[Records from a data source]
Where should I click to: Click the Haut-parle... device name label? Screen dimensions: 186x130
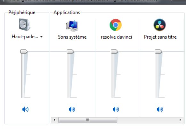25,37
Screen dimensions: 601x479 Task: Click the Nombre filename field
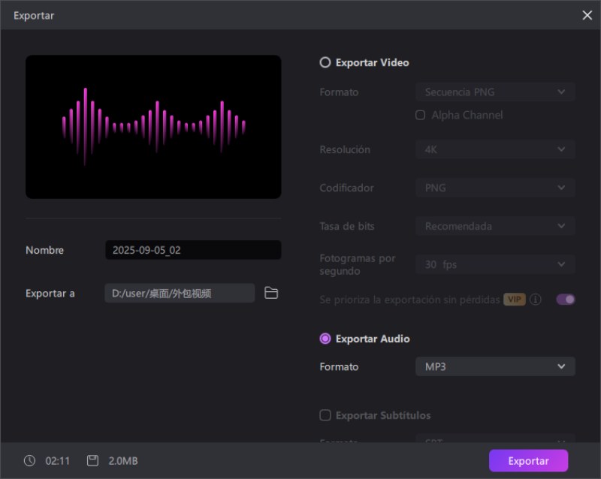coord(193,249)
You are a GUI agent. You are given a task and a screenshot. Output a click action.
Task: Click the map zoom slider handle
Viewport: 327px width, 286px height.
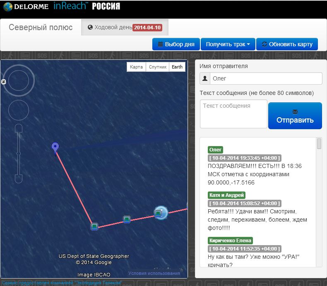click(19, 154)
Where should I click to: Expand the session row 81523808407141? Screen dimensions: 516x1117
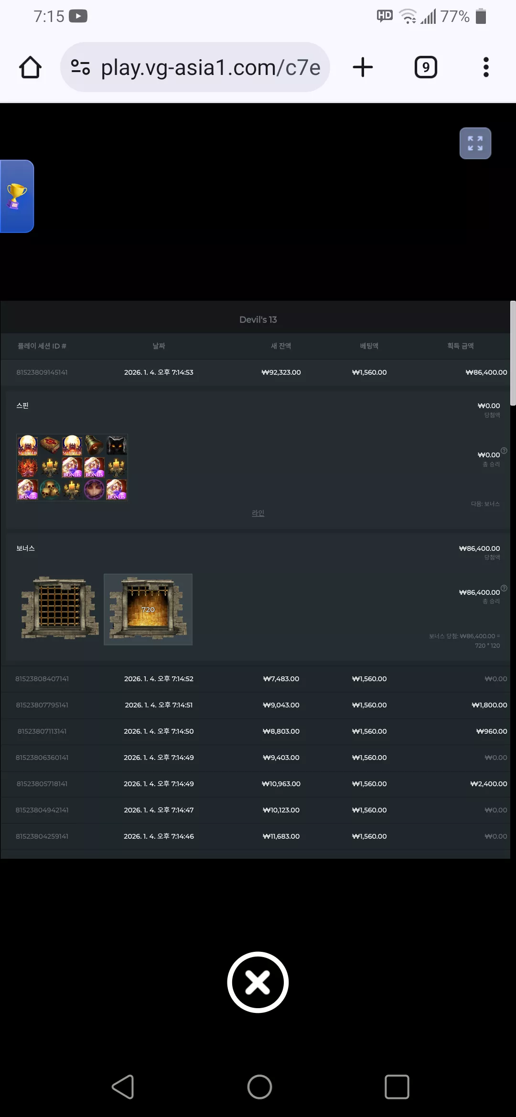click(255, 679)
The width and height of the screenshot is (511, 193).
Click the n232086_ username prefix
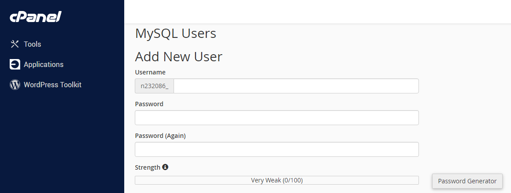155,86
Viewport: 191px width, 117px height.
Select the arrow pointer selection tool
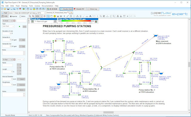pos(48,16)
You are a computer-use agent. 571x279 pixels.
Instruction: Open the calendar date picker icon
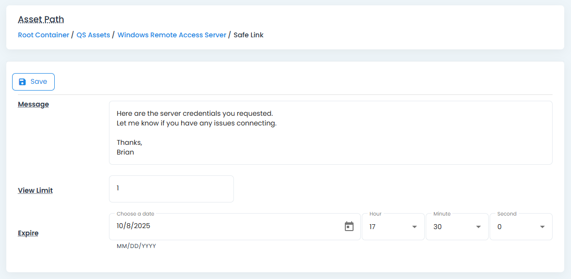coord(349,226)
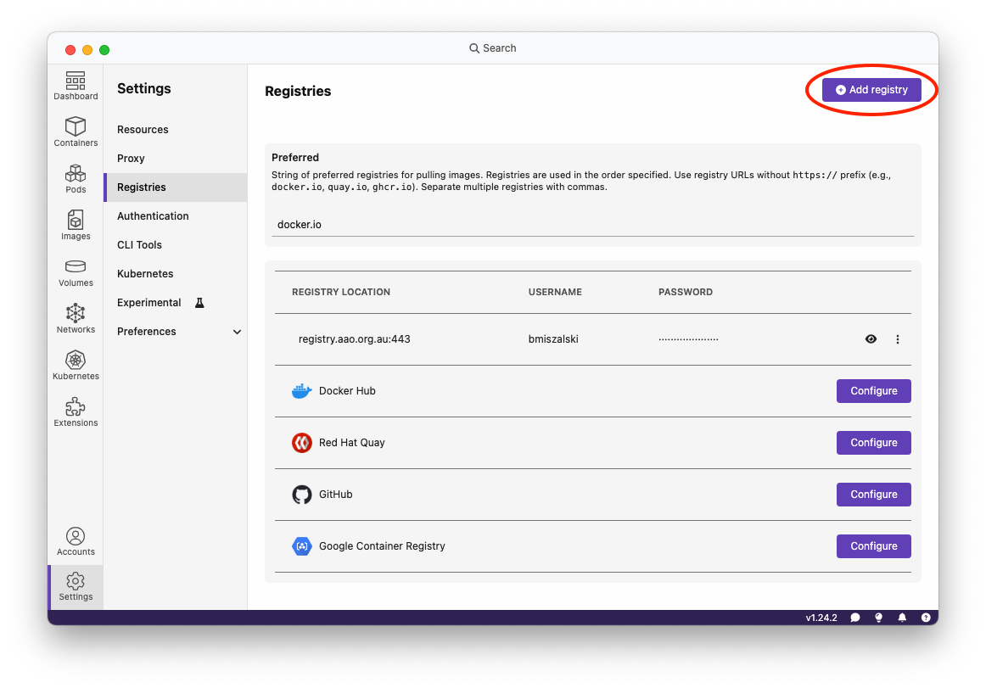Navigate to the Images page
This screenshot has height=688, width=986.
pyautogui.click(x=76, y=225)
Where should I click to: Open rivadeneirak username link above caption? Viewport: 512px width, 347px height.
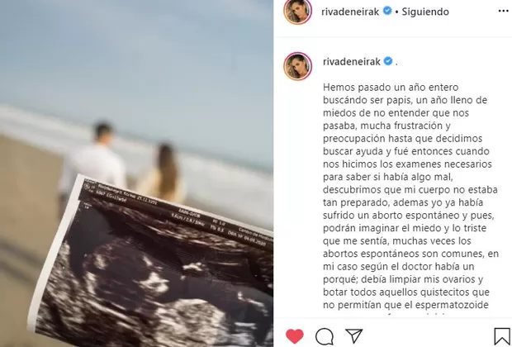(x=352, y=61)
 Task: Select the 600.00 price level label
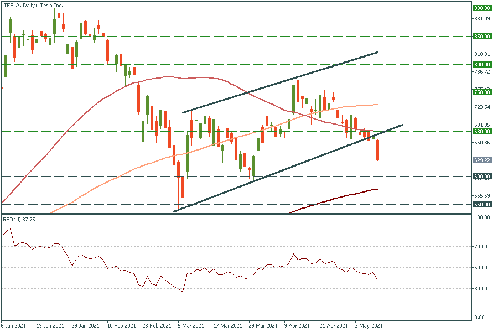tap(482, 177)
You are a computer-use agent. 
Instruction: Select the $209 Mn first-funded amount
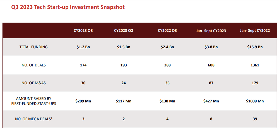tap(83, 101)
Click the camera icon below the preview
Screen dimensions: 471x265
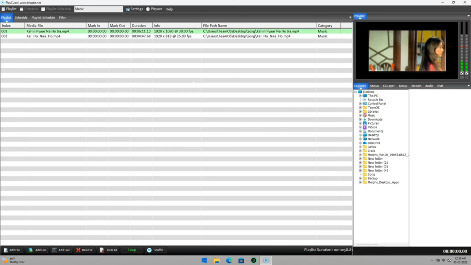pyautogui.click(x=462, y=78)
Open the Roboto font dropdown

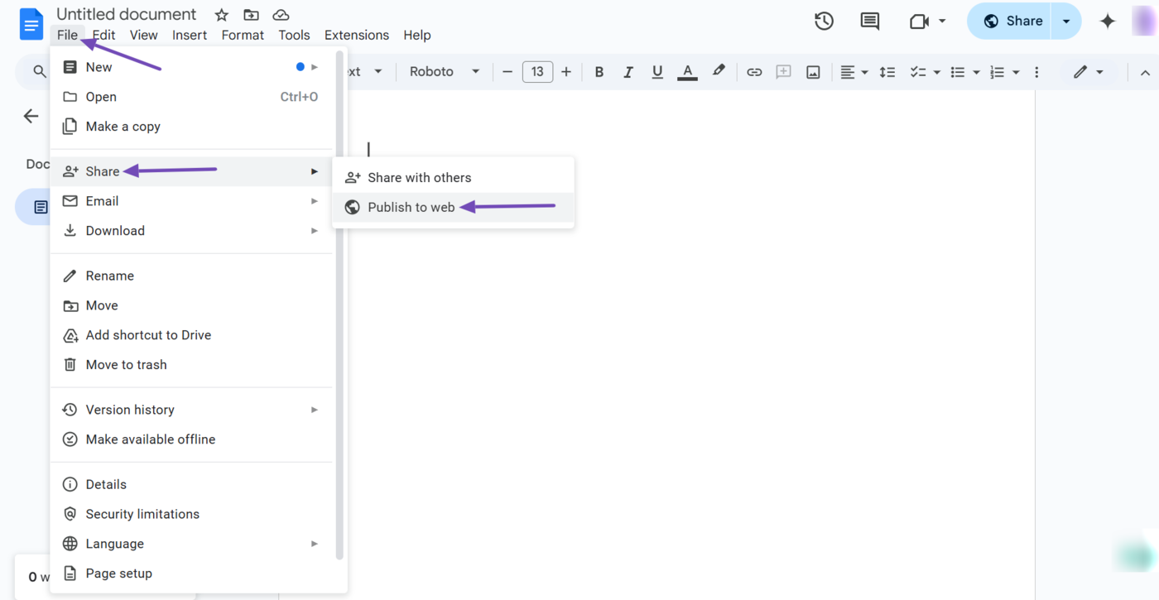point(444,72)
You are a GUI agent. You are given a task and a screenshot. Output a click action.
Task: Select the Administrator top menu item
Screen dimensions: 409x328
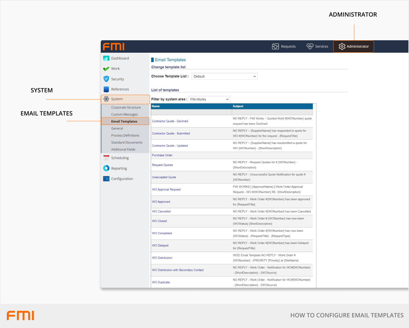(x=354, y=46)
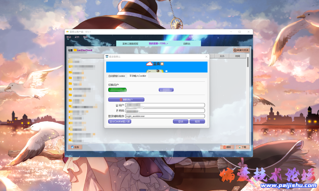Open the 文件 menu
Image resolution: width=319 pixels, height=191 pixels.
click(x=77, y=37)
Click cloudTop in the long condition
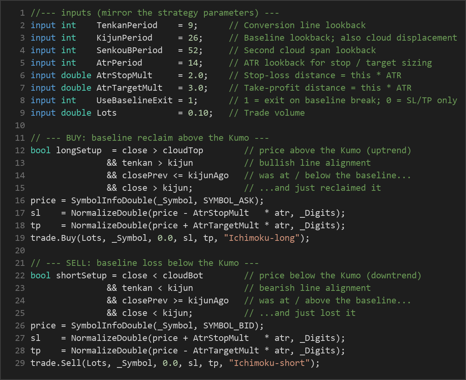 tap(183, 151)
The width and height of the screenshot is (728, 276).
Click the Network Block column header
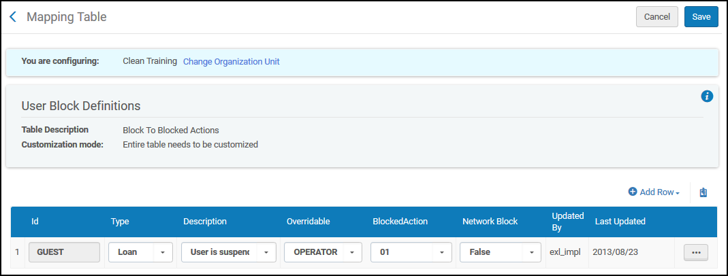pos(490,222)
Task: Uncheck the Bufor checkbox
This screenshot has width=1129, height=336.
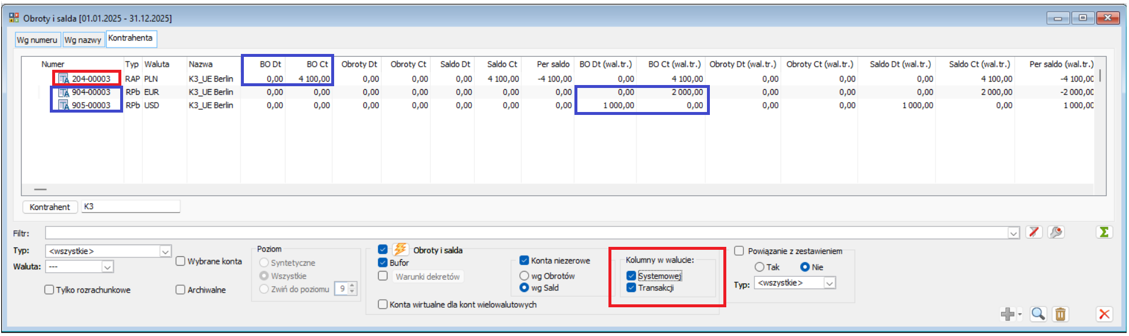Action: 383,263
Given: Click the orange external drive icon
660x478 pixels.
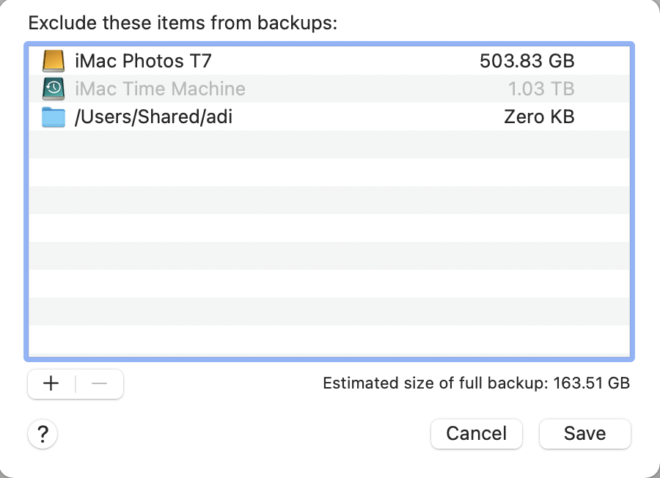Looking at the screenshot, I should tap(54, 61).
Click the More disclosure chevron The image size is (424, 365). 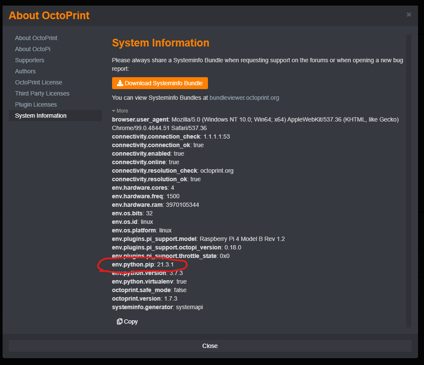click(114, 110)
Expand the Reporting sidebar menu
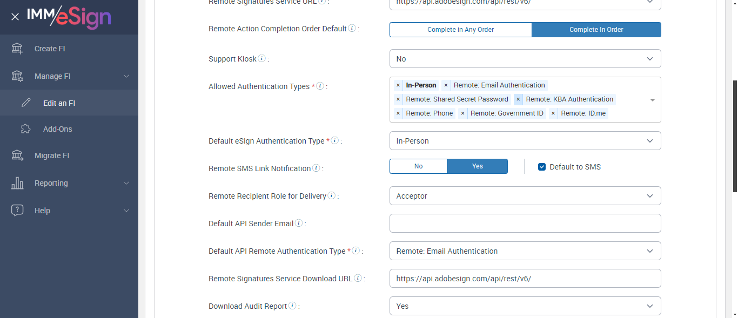 point(69,183)
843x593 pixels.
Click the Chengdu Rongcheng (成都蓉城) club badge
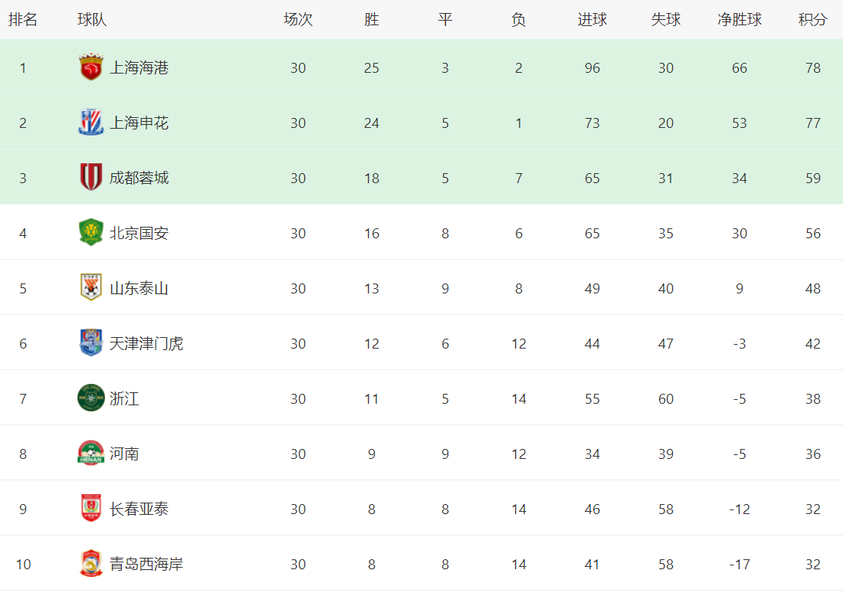(91, 178)
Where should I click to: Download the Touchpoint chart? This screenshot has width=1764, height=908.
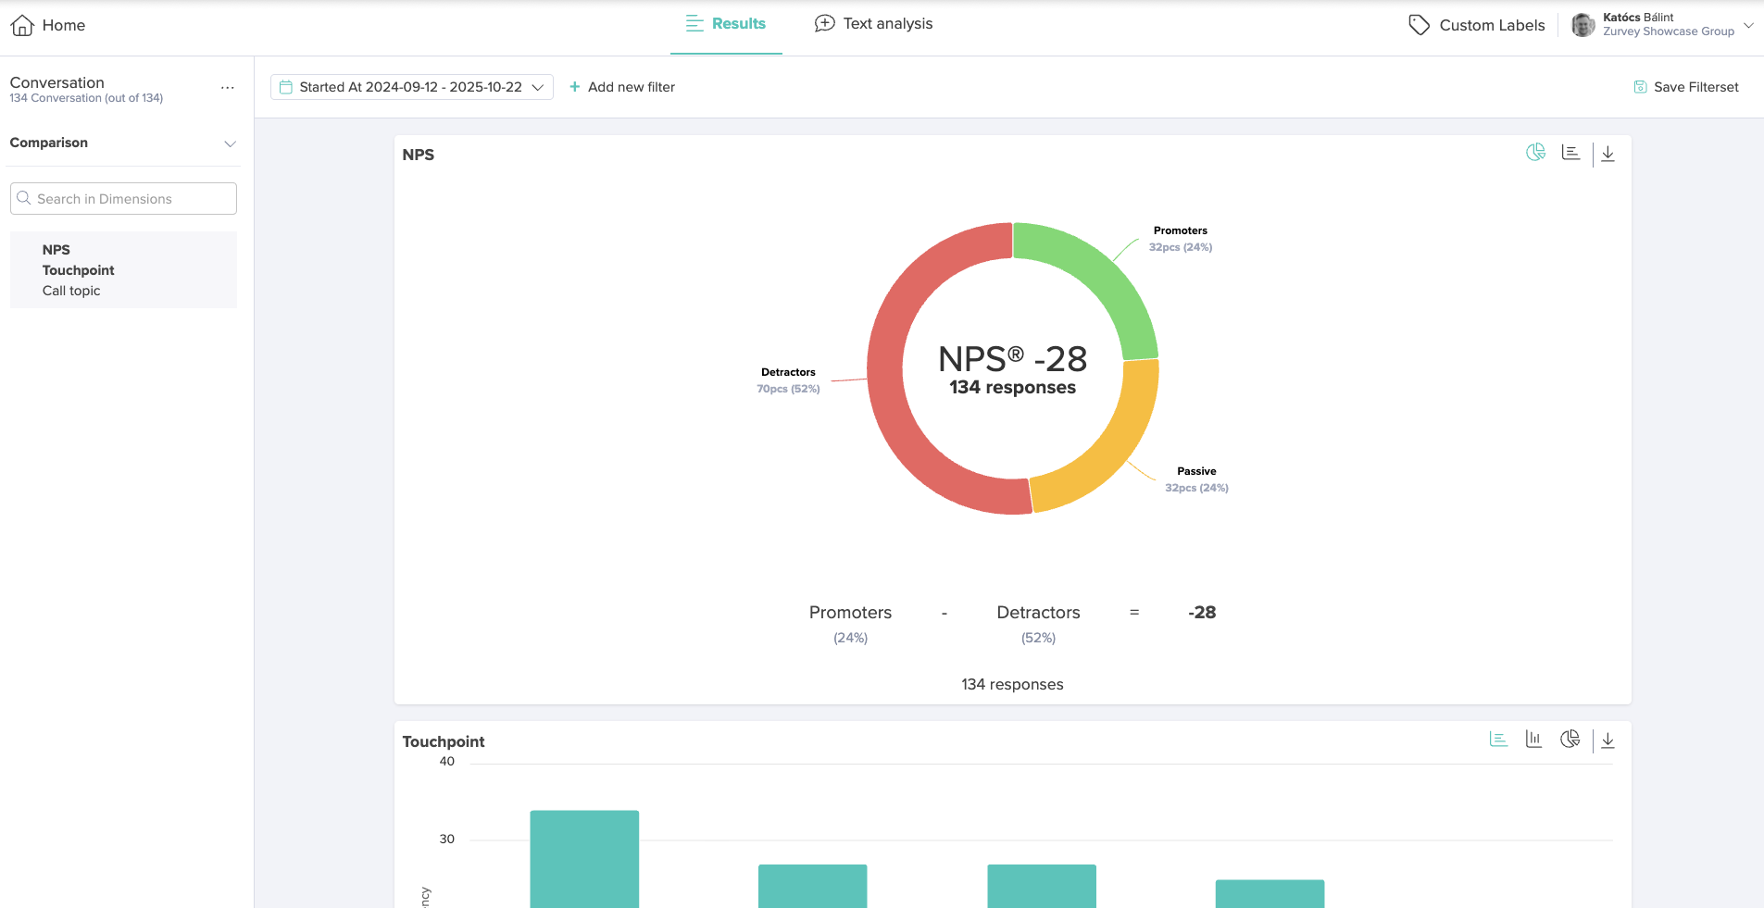(x=1608, y=740)
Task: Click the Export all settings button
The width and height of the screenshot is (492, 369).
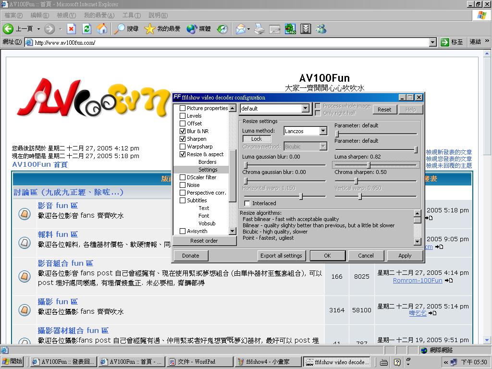Action: (281, 256)
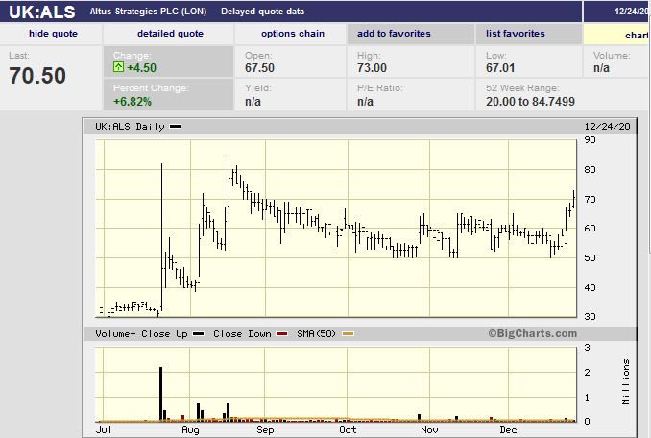Screen dimensions: 651x438
Task: Click the tallest volume bar in late July
Action: pos(161,394)
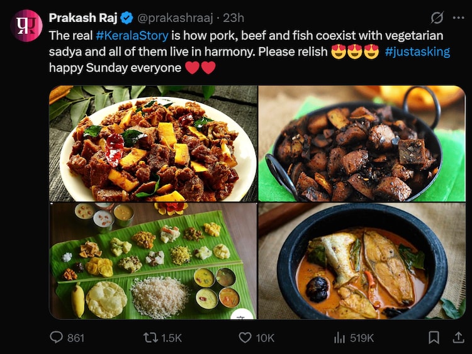Click Prakash Raj's profile avatar
The width and height of the screenshot is (472, 354).
click(26, 25)
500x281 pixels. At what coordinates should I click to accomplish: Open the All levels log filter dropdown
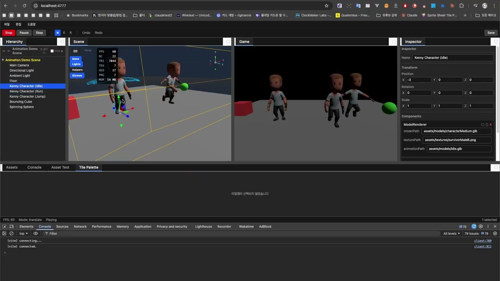(x=452, y=233)
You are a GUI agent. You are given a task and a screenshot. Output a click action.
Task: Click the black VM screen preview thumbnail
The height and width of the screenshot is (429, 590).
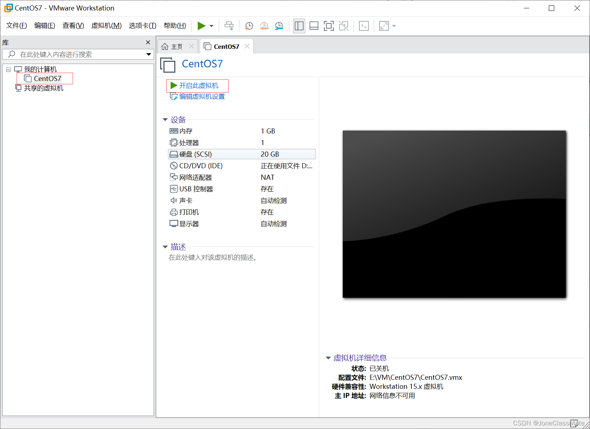click(454, 214)
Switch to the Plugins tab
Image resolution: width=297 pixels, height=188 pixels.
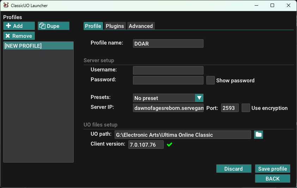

» **Your task**: Go through the records and show every line with the string "preview" in it.

» **Response for this exercise**:
Click the camera icon below the preview
Task: Click the black VM screen preview thumbnail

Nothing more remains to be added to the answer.